The problem » Give back the records below exactly, omitting the pictures.

══ Information supplied

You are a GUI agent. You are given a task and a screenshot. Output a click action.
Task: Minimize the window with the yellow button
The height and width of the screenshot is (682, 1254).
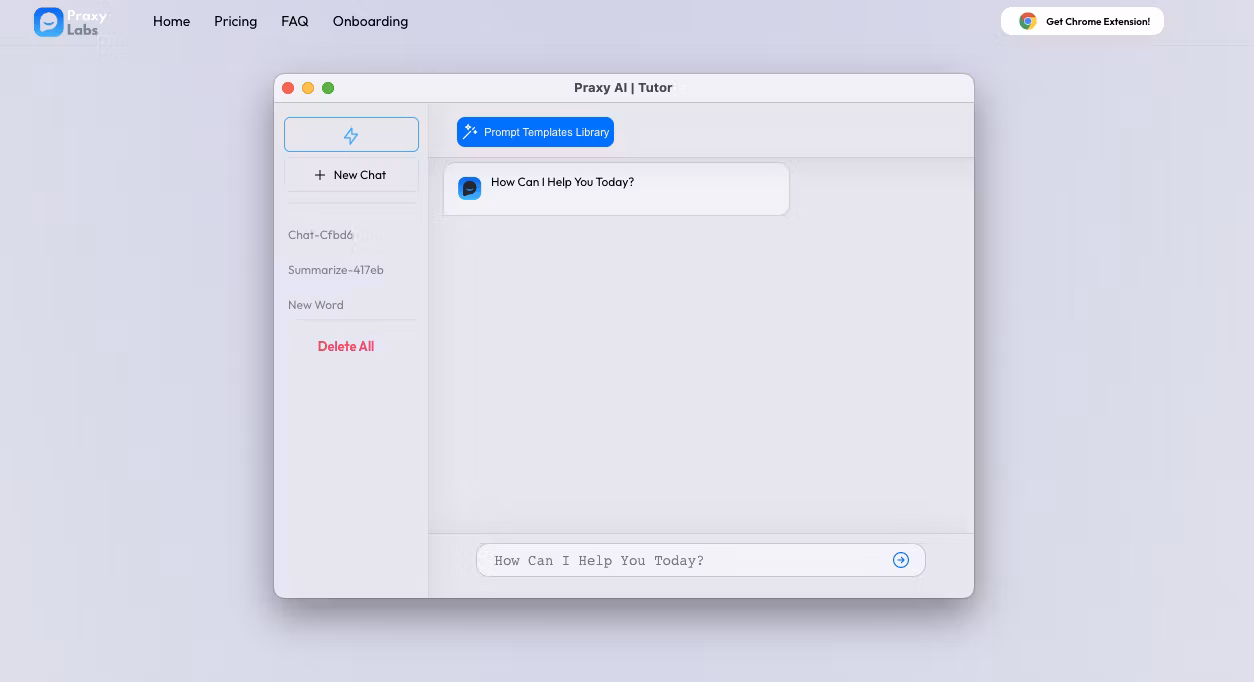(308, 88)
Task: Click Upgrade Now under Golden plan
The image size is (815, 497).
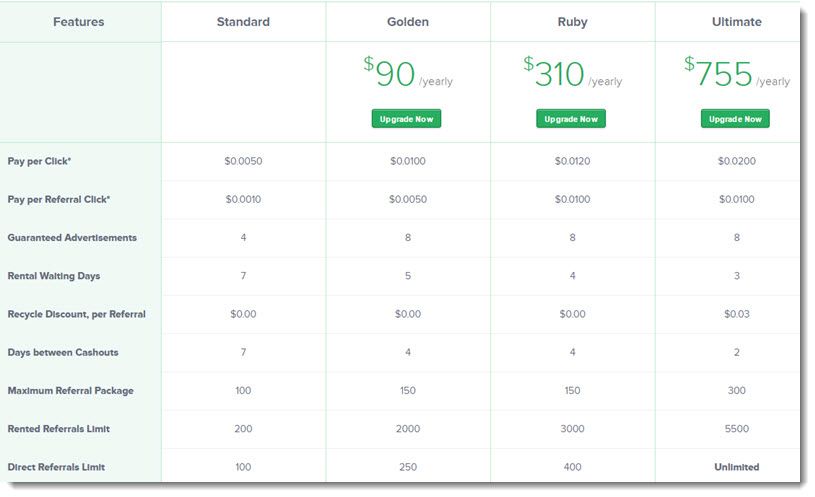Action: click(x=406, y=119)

════

Answer to this task »
You are a GUI agent. You are given a task and a screenshot. Output a click action.
Task: Minimize the window with the yellow button
The height and width of the screenshot is (682, 1254).
(308, 88)
Task: Click Upgrade Now under Golden plan
The image size is (815, 497).
Action: click(x=406, y=119)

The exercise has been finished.